Я собираю всё необходимое дома, выпиваю аспирин и отправляюсь в путь. Уйду куда-нибудь подальше. Где меня никто не найдёт. Природа, и правда, успокаивает. Наблюдать смену времен очень интересно. Какие-то деревья ещё зелёные, какие-то уже пожелтели, некоторые даже скинули тонкие иголочки. Я поплотнее застегнул куртку. Дул сильный ветер, пожалуй, на берегу расположиться не получится. Но ничего, не возвращаться же. Ставлю палатку среди деревьев, развожу костёр. Уже темнеет, полярные ночи кончились. Как-то совсем уж не по себе. Зря я затеял это приключение с рыбалкой. Блин, даже удочку-то и не достал. Я подогрел воду на костре, сделал чай. Похоже, у меня снова температура. Ничего, я прихватил с собой ещё таблеток. Выпив парочку, я забылся беспокойным сном. Разбудил меня завывающий в вышине ветер и дождь, барабанящий по палатке. Я замёрз, было такое ощущение, что провёл ночь на голых камнях.
С огромным трудом мне удалось развести костёр. Хорошо хоть хватило ума припрятать пару веток для него от дождя. Ладно, выпью чай и пора возвращаться. Кажется, у меня была булочка с собой. Но кушать совершенно не хотелось. Чайник никак не хотел закипать. Огонь то и дело тушили дождь с ветром. Бросив со вздохом это дело, я принялся собирать вещи. Взвалив кажущийся неподъемным рюкзак на плечи, я медленно пошёл.
Моя затея с рыбалкой казалась мне всё менее привлекательной. Да и забрёл я вчера далековато. Никогда не был так далеко от посёлка. Ничего. Зверей тут мало. А ружьё дома… Лёшка, ты идиот.

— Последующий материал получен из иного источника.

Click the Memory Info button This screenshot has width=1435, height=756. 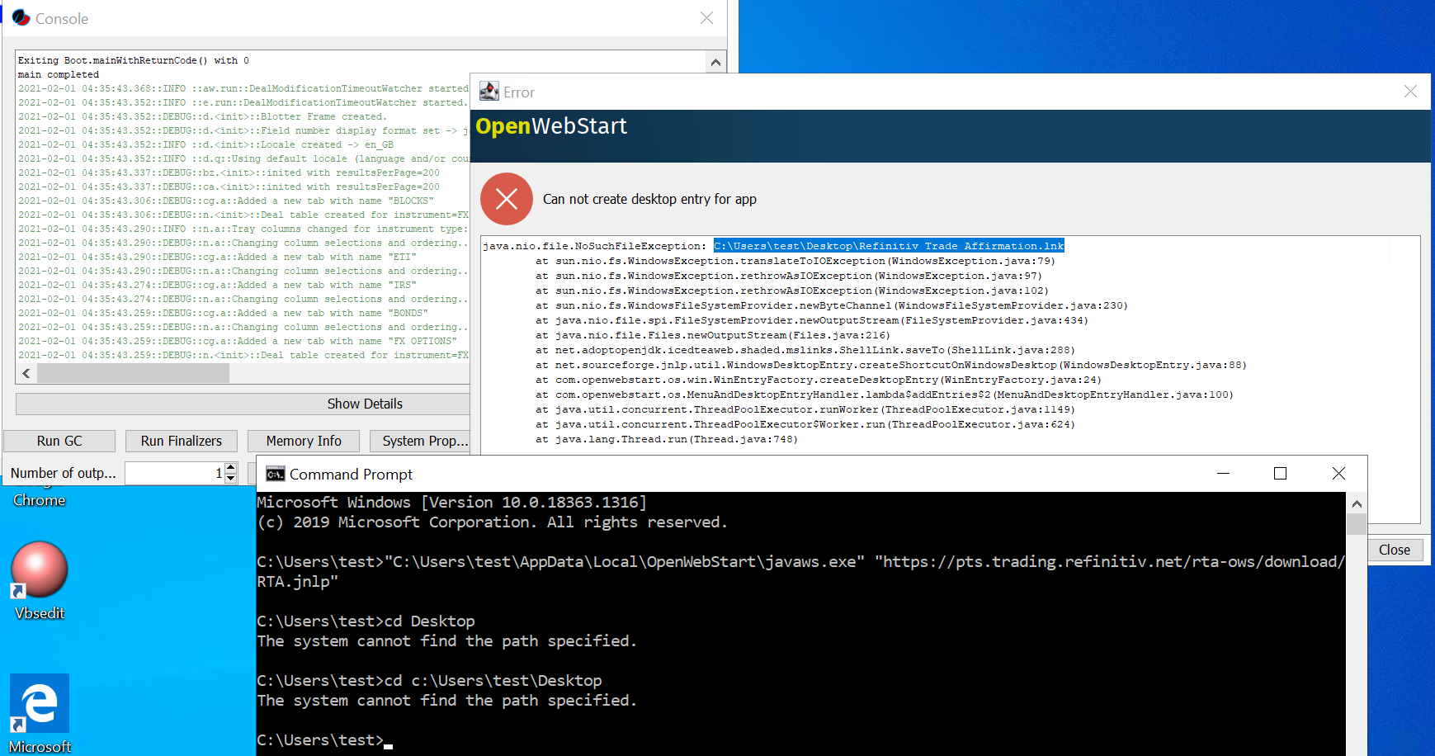303,440
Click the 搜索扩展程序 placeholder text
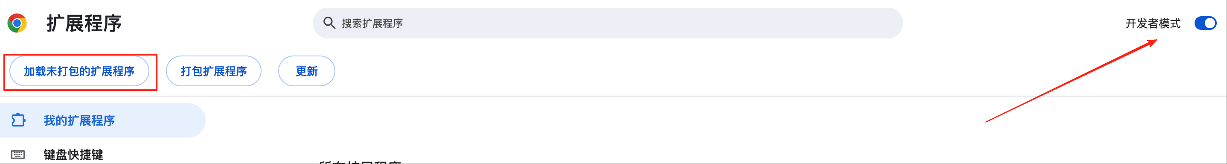Viewport: 1227px width, 164px height. click(372, 23)
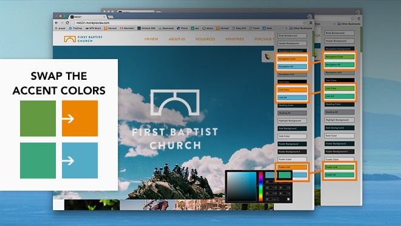Pick the green Footer Link swatch
Screen dimensions: 401x226
340,167
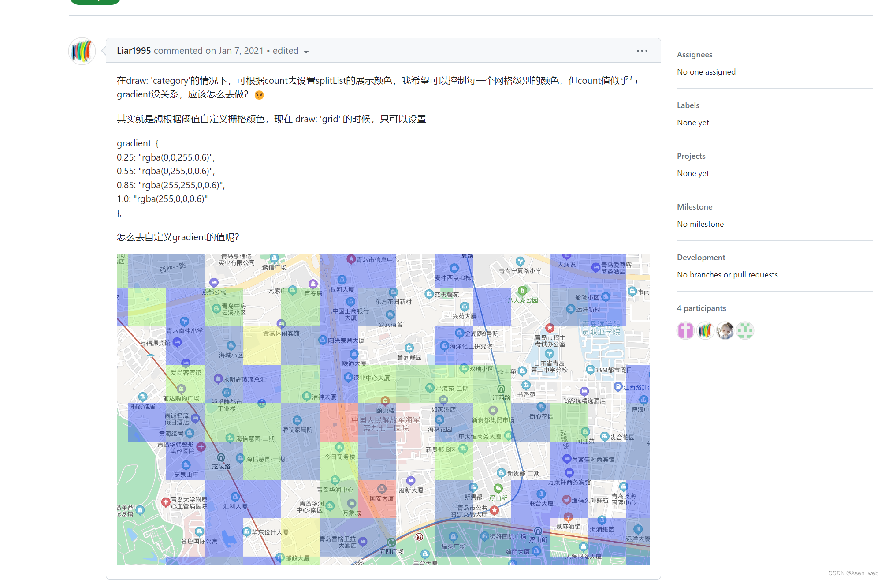Click the green issue status badge

tap(95, 2)
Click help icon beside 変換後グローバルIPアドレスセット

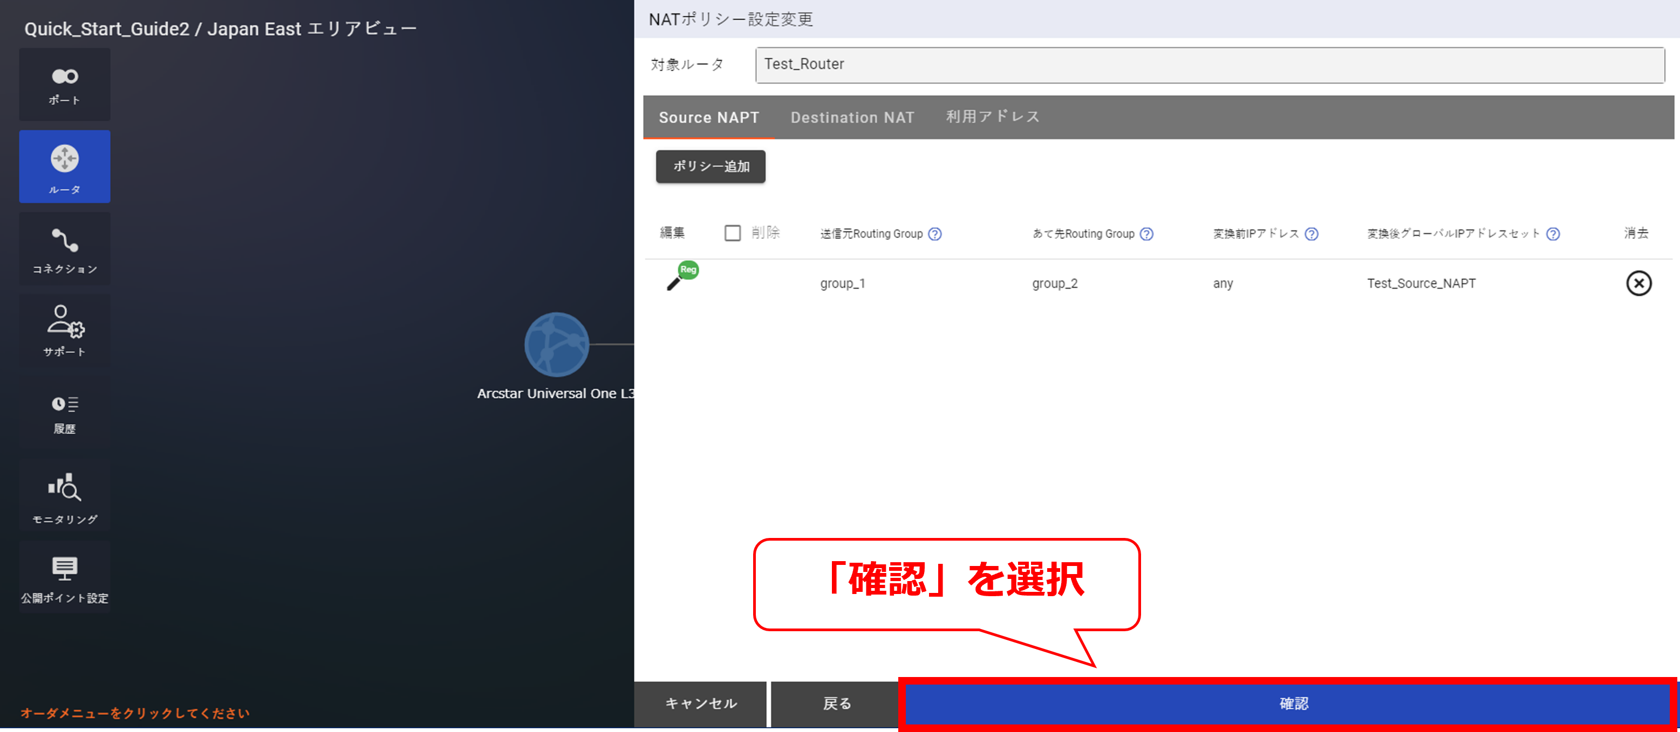[1553, 234]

Лес казался удивительно чужим. Попетляв несколько часов среди безликих деревьев, я понял, что давно уже должен был выйти к тропинке. Что ж, пора звать помощь. Я полез в карман за сотовым. Фух, хоть его взял. И заряжал. Но экран не загорался. Замерзшими руками я достал батарейку, попытался перезагрузить, но телефон приказал долго жить. Кажется, потемнело. Дождь стал лить сильней. Ветер яростней. Где-то далеко раздался протяжный вой.

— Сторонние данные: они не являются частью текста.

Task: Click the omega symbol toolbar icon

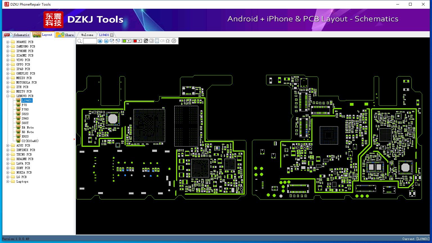Action: (168, 41)
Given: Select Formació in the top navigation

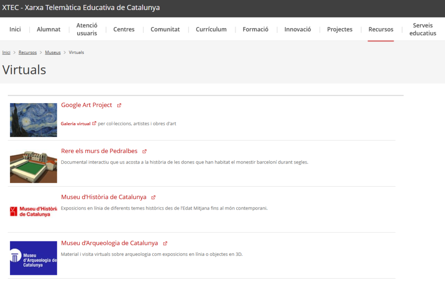Looking at the screenshot, I should pyautogui.click(x=256, y=30).
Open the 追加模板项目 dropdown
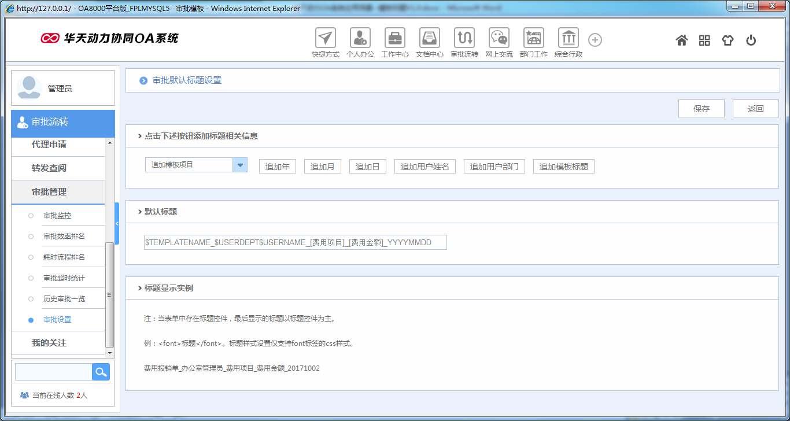 pyautogui.click(x=239, y=165)
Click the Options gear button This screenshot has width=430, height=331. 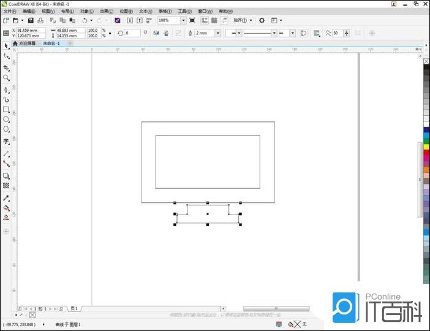(262, 20)
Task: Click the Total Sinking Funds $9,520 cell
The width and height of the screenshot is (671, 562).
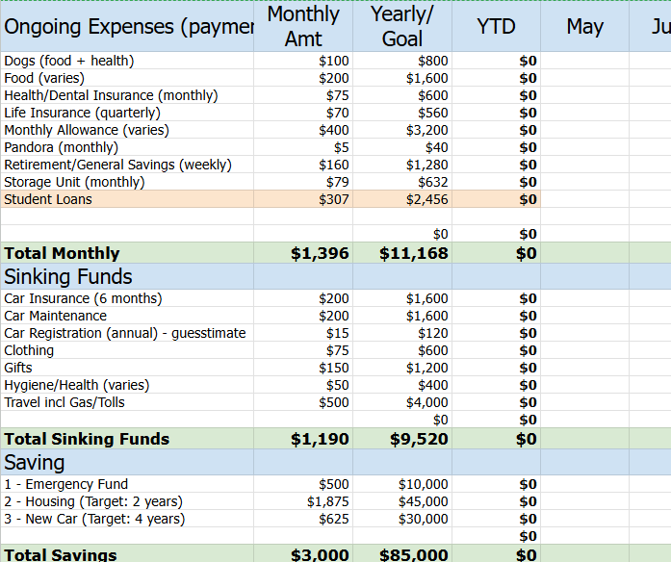Action: tap(419, 439)
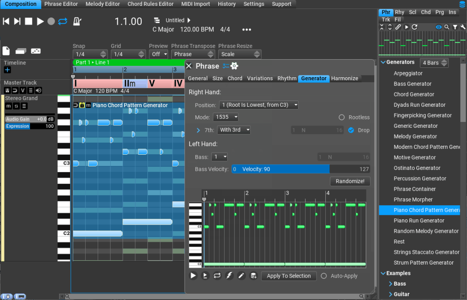467x300 pixels.
Task: Switch to the Harmonize tab in the Phrase dialog
Action: pos(345,78)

И вот тут мне стало по-настоящему страшно.
Глава 7.
Когда стемнело, я понял, что нужно ставить палатку – так хоть немного согреюсь. Спички отсырели, сухих дров тем более не было – развести костёр я не мог. Дрожа всем телом, я кое-как с помощью поваленного дерева сделал укрытие и свернулся клубочком. Воя больше не было слышно. Может, пронесёт? Чувствую себя идиотом. Конечно, было глупо рассчитывать, что я не попаду ни в какое приключение. И только я мог оказаться в тайге, хрен знает где, без ружья и с неисправным сотовым. Ладно, не всё так плохо. Петрович обязательно будет меня искать. Блин, я мысленно застонал. Я же с ним вроде как поссорился. Тогда Хаким. Он-то уж точно. Блять, он вообще заметит моё исчезновение?